Though I probably shouldn’t avoid broaching the homeschooling issue as habitually as I do, I’ve always found it difficult to deal with reactions to my educational past. These seldom deviate from an established pattern: first surprise, likely because for someone who didn’t go to school for eight years, I’m pretty entrenched in academia; then disbelief, since, in contradiction with the most widespread stereotype of homeschoolers, my social awkwardness is, I like to tell myself, minimal; then a barrage of well-intentioned, but often vaguely insulting questions. It is during this last phase that I become most uncomfortable. The typical person can understand the concept of structured home education, especially when linked with labels like “Homeschooling for Excellence.” Complete lack of formal instruction, on the other hand, adds a murkier layer to the equation. That’s right: for the majority of my elementary and early high school years, I didn’t study math, science, social studies, or English in any structured way. In fact, following a few months of struggle, all efforts to convince me to learn the multiplication tables and long division ceased, and for the subsequent six years or so I did essentially no math at all.
In its most basic form, unschooling is any nerdy kid’s dream come true. I was not only permitted, but actively encouraged to spend days on end reading whatever pleased me. My classroom was the public library and my textbooks were any written material I laid hands on: novels, non-fiction, comics, self-help guides, parenting manuals. Unconstrained by what school curricula dictated for Canadian children in the mid-nineties, I had the time and resources to develop a weirdly specific understanding of my obsession of the moment, be it pioneers, horticulture, the Holocaust, or mermaids. At ten or eleven I developed a love for Reader’s Digest, which I acquired by the boxful at a local thrift store and devoured several at a time while my regular-schooled peers memorized world capitals and did algebra. Around the same time, someone gave me a stack of Seventeen magazines from the eighties; poring over the glossy spreads and advice columns with keen interest for large tracts of what should have been school time, I learned how to please my man, drop ten pounds, and develop a bikini-ready body in, depending on the article in question, two months, six weeks, or ten minutes a day. (Though my feminist mother didn’t hold an intervention, she did see fit to place a copy of Our Body, Ourselves on full display on a book shelf in the living room. Sexual liberation was, to eleven-year-old me, a traumatizing concept.)
About a hundred thousand homeschoolers in Canada, and many more in the United States, are currently being educated in families with incredibly diverse homeschool philosophies, some rigid, some based on religious concerns, some tweaked to individual children’s learning styles or needs. My experience lies with the variety of homeschooling that carries the greatest amount of stigma, and for good reason. Completely interest-driven learning is not without drawbacks.

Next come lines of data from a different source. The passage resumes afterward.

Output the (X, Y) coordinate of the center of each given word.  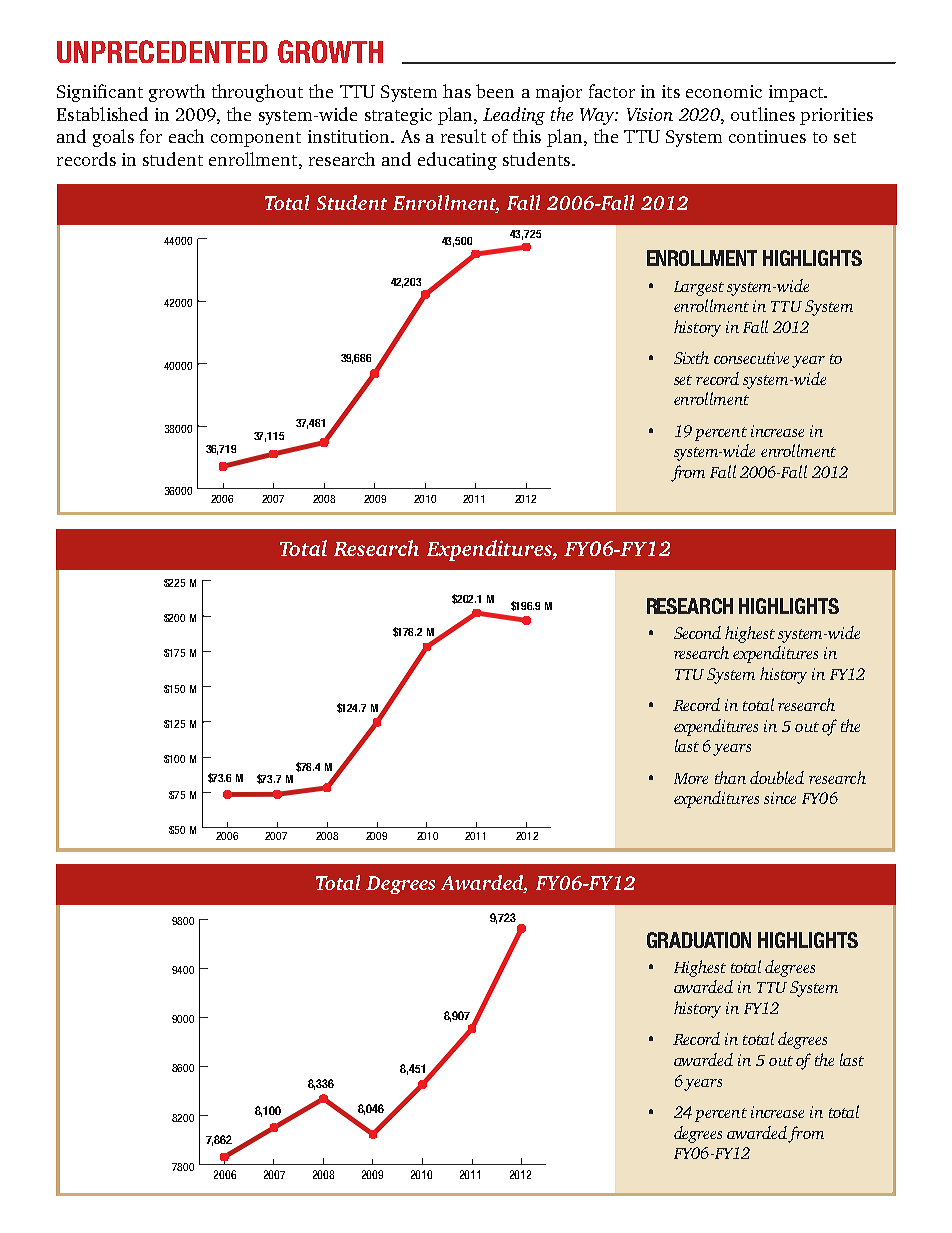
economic (724, 91)
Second (697, 632)
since (780, 798)
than (730, 777)
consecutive (751, 358)
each (186, 136)
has (457, 91)
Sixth (691, 357)
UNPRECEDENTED (162, 51)
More (691, 778)
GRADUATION (699, 940)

A quick survey of the men and women with whom I shared homeschooling pottery and dance classes shows a group of people in a tremendous range of educational and occupational situations. Several of my childhood friends went to high school in tenth or eleventh grade, got a high school diploma, and entered the work force, a few attended university, and a handful continue to struggle in their mid-twenties, unable to translate the interests that they cultivated as homeschoolers into practical careers. Even if I was formally schooled from ninth grade through to my doctorate, unschooling left me with noticeable gaps in knowledge routinely rote-learned in elementary and high school. Traditional modes of instruction have their problems, but there’s something to be said for a systematic approach to education.
Still, how many PhD candidates can say that Calvin and Hobbes constituted a sizeable portion of their fourth-grade curriculum? Or that Grade Six was all about the slave trade, Faulkner, and Miss Manners? Focusing almost solely on such disjointed interests didn’t make for an incredibly well-rounded education. It did, however, instil in me an appreciation for the written word, for learning for the sake of learning, and for reading for the sake of reading, all values that have allowed me to take initiative to fill in the gaps.
5 thoughts on “Confessions of a Former Unschooler”
I love this:) I think my grown kids would relate to what you have to say…
Thanks, Miriam! By the way, I laughed when I saw that your most recent blog post is about rockhounding—during our unschooling days, my brothers and I had a rock tumbler that we were obsessed with.